■ **What you will do**
Nothing but the lines from the one containing "You are a GUI" through the one containing "Task: Mute the video volume", both included, should be given again, each exactly as written below.

■ **Extracted entries**
──────────────────────────────
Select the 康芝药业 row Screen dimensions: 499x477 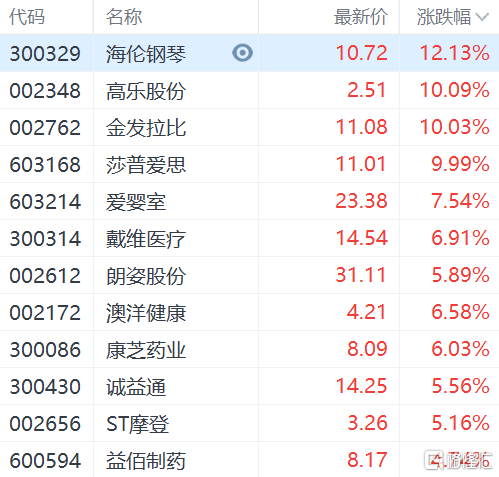249,349
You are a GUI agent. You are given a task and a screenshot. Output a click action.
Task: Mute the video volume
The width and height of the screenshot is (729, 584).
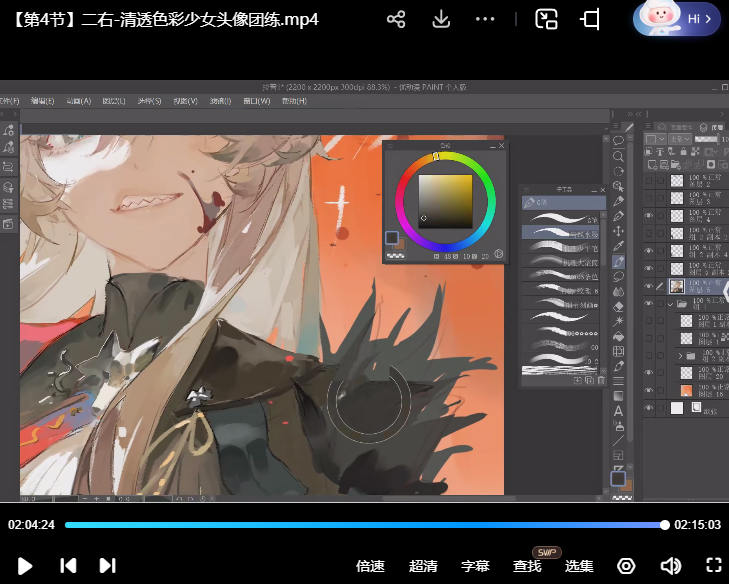click(670, 565)
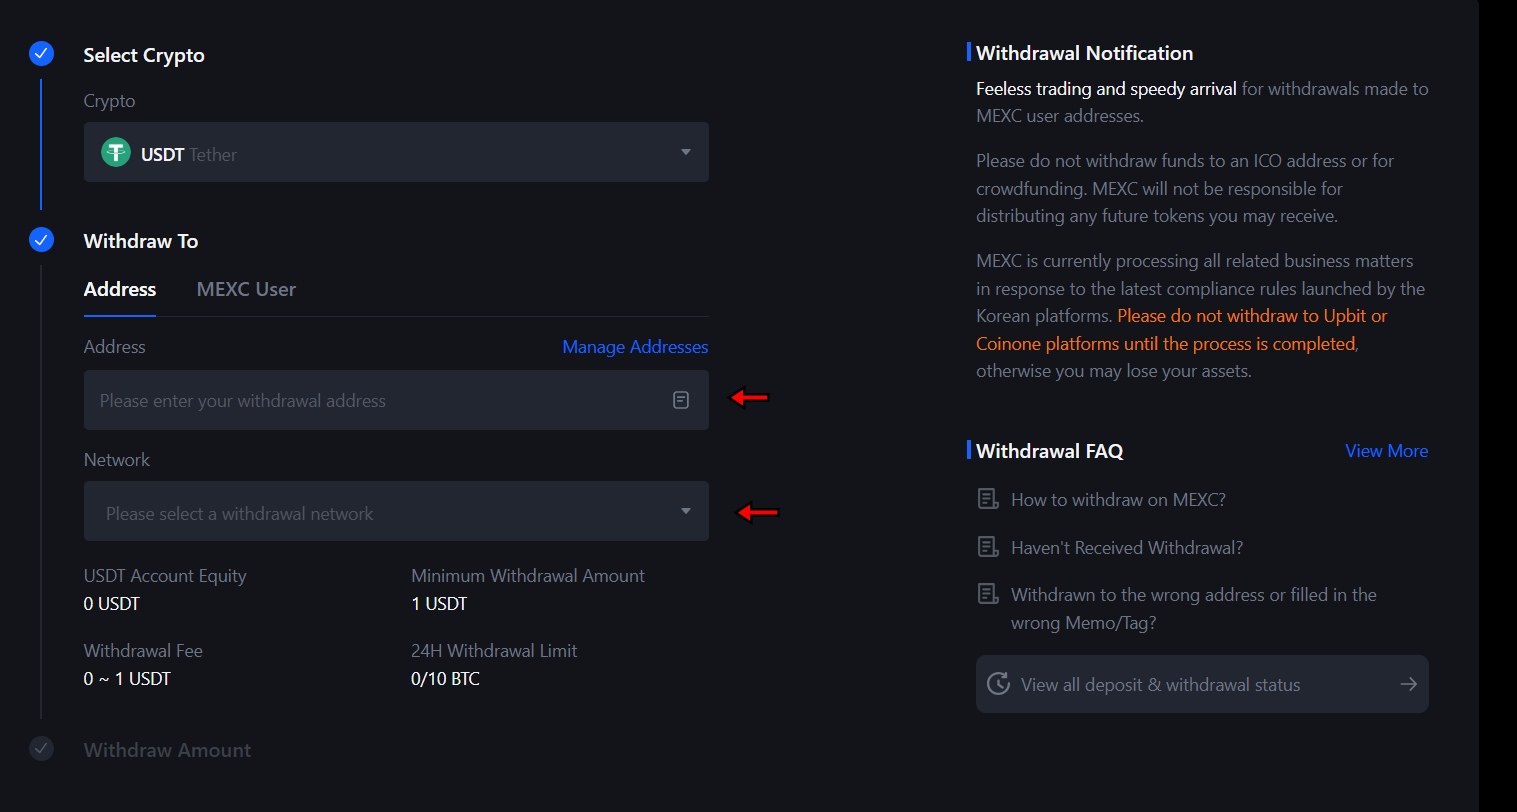Click the grayed checkmark beside Withdraw Amount
The height and width of the screenshot is (812, 1517).
click(41, 749)
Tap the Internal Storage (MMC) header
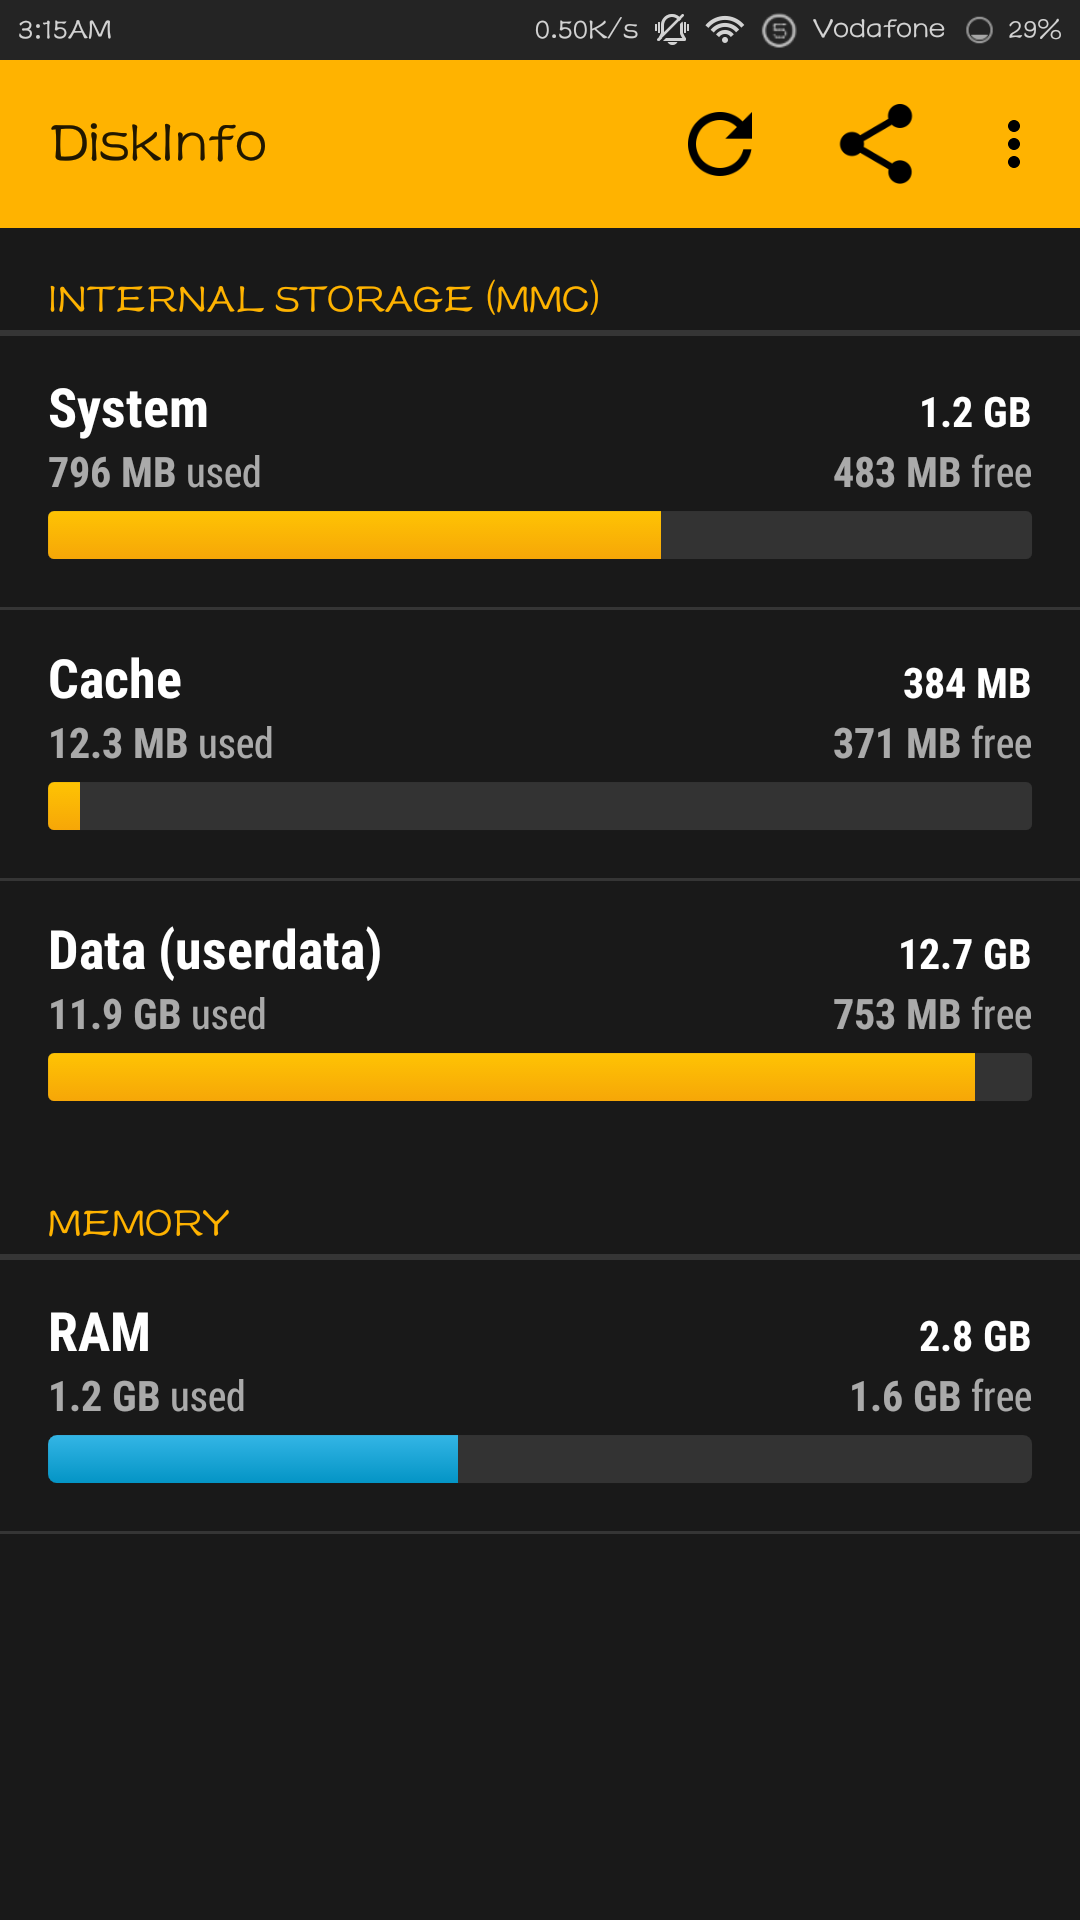The height and width of the screenshot is (1920, 1080). [x=323, y=299]
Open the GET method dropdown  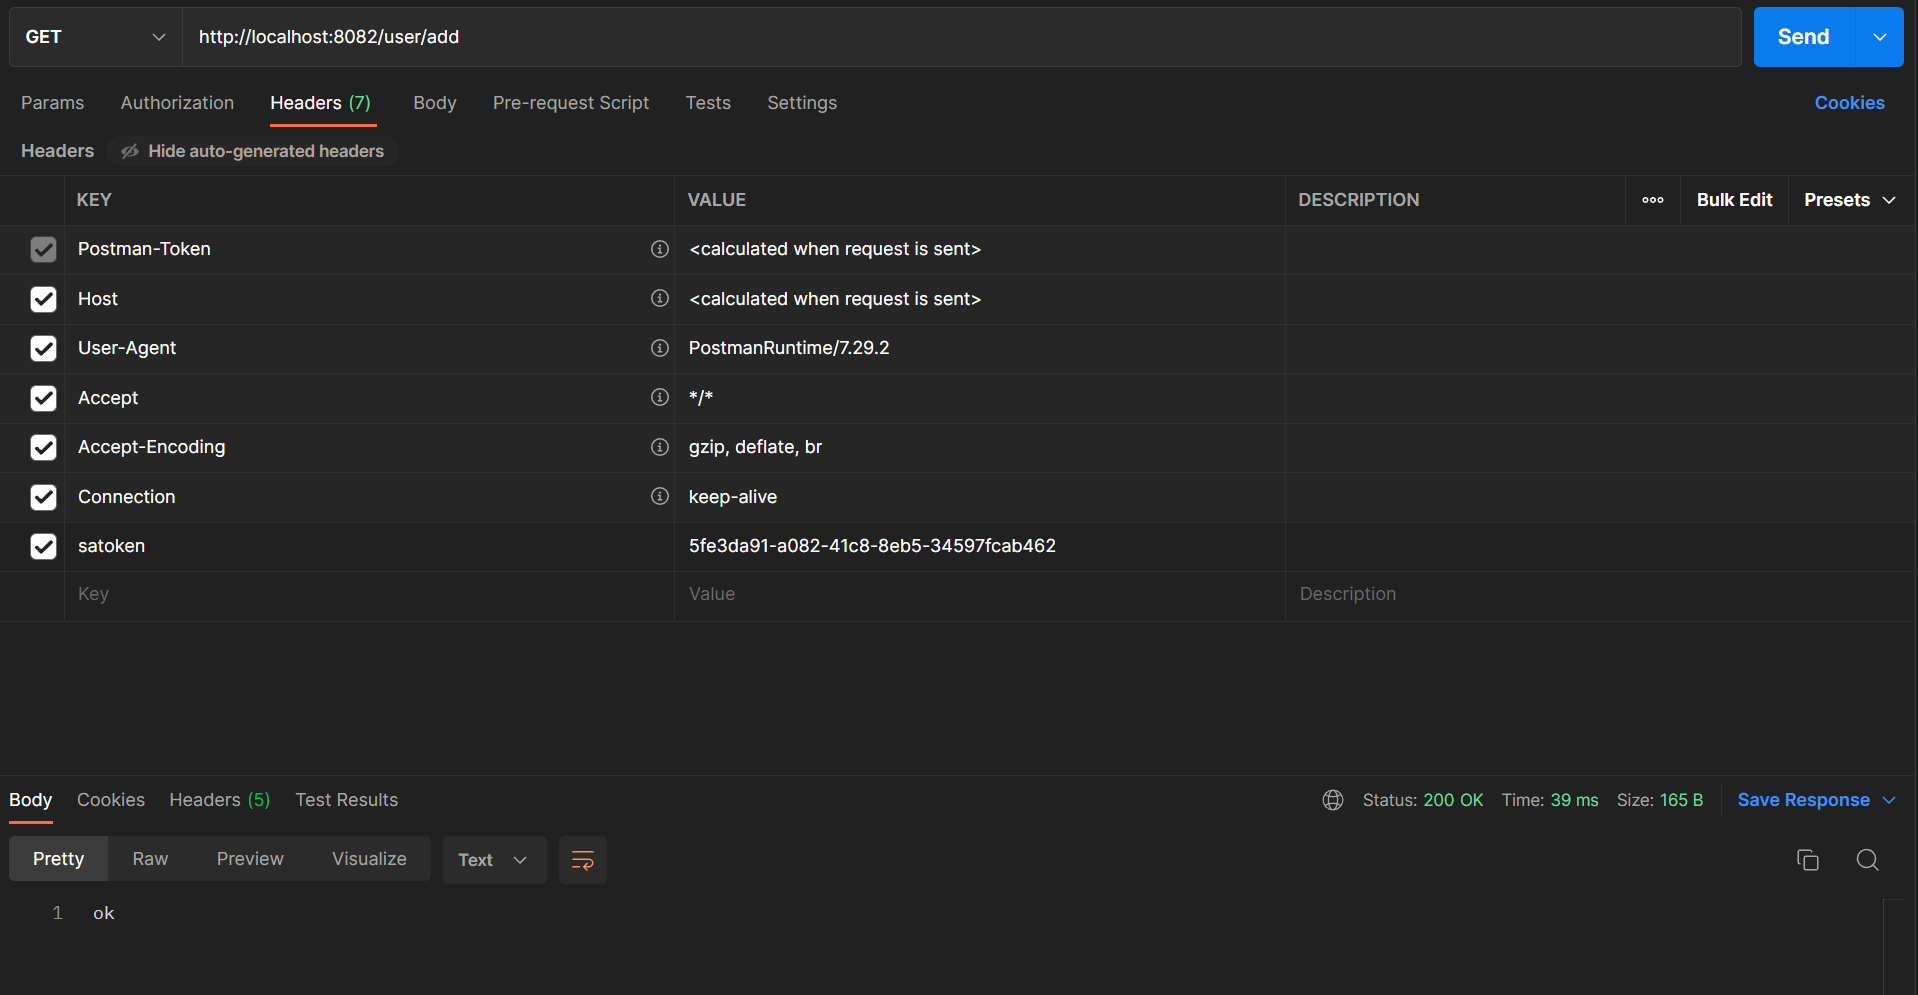[95, 37]
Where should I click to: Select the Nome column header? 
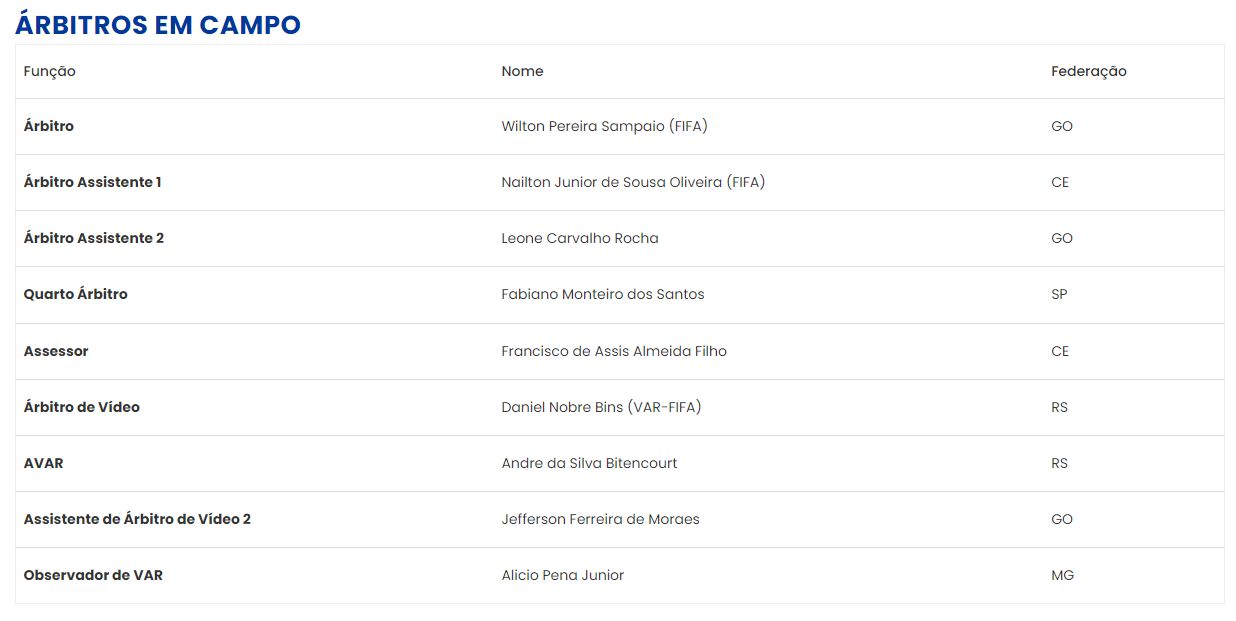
──────────────────────────────
■ **Answer to this exercise**
You are a GUI agent. You are given a task and a screenshot. Output a click action.
Task: Mute the video volume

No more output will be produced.